Para tal, impunha-se um prévio cessar-fogo na base de um "stand-still" de posições no terreno, fiscalizado por uma operação de separação de forças decidida pelo Conselho de Segurança da ONU. Por muito que me custe ter de admitir, a OSCE, organização a que dei alguns anos de trabalho, parece ter esgotado a sua capacidade de intervenção neste conflito e a Europa terá de aceitar que um instrumento criado para pilotar o fim da Guerra Fria tem poucas condições de operacionalidade quando um novo modelo de tensão Leste-Oeste se consagra paulatinamente.

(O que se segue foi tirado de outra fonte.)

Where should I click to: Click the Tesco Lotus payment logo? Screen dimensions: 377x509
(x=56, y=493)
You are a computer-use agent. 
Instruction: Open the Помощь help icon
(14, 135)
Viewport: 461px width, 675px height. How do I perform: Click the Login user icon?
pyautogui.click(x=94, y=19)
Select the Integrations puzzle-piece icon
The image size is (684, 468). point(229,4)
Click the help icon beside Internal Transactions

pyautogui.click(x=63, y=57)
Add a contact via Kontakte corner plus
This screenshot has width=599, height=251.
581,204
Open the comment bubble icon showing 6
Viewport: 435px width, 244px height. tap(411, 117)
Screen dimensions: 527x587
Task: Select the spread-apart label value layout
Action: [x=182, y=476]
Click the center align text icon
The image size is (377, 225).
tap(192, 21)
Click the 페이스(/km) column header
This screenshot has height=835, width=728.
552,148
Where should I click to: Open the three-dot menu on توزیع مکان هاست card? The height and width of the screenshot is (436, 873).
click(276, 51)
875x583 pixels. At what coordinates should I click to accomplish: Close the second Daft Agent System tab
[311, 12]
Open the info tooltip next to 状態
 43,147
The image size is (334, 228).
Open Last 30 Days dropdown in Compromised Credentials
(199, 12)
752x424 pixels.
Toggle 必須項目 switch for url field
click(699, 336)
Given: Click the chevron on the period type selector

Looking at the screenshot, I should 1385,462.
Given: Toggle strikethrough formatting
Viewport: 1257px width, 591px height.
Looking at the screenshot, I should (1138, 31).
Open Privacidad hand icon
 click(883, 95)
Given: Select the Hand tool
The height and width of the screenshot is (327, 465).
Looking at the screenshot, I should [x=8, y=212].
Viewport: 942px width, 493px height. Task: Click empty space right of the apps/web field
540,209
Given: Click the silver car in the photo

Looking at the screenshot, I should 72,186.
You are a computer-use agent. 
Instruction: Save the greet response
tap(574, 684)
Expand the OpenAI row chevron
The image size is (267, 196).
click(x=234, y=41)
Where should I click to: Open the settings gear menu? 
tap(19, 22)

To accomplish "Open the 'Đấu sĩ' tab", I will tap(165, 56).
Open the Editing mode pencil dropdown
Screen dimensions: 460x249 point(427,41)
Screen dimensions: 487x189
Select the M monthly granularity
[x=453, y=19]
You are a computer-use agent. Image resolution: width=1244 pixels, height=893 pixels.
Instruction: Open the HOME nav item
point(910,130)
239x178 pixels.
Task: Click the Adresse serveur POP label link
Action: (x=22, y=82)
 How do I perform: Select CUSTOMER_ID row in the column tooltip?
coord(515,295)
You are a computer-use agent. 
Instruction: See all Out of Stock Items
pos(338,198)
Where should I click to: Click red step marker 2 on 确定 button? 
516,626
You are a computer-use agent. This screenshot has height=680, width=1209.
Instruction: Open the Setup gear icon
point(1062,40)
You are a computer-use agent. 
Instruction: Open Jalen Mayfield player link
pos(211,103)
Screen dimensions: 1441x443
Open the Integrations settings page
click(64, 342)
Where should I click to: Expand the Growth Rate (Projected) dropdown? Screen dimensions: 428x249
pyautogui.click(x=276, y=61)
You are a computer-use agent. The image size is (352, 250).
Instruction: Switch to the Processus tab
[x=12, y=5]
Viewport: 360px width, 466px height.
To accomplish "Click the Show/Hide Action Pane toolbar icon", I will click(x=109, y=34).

Alguns dirão que o que acima escrevi não tem qualquer sentido, que assim se abriria a porta a mais um "frozen conflict" na área e que, no fundo, isso representaria uma abdicação de princípios e interesses estratégicos. A esses apenas perguntaria se estarão dispostos a ver os filhos morrer na estrada para Donetsk."

(Passaram quase dez anos sobre este meu texto. No entretanto, houve uma guerra muito mortífera para os dois lados. Não me parece, contudo, que os pressupostos básicos tenham mudado.)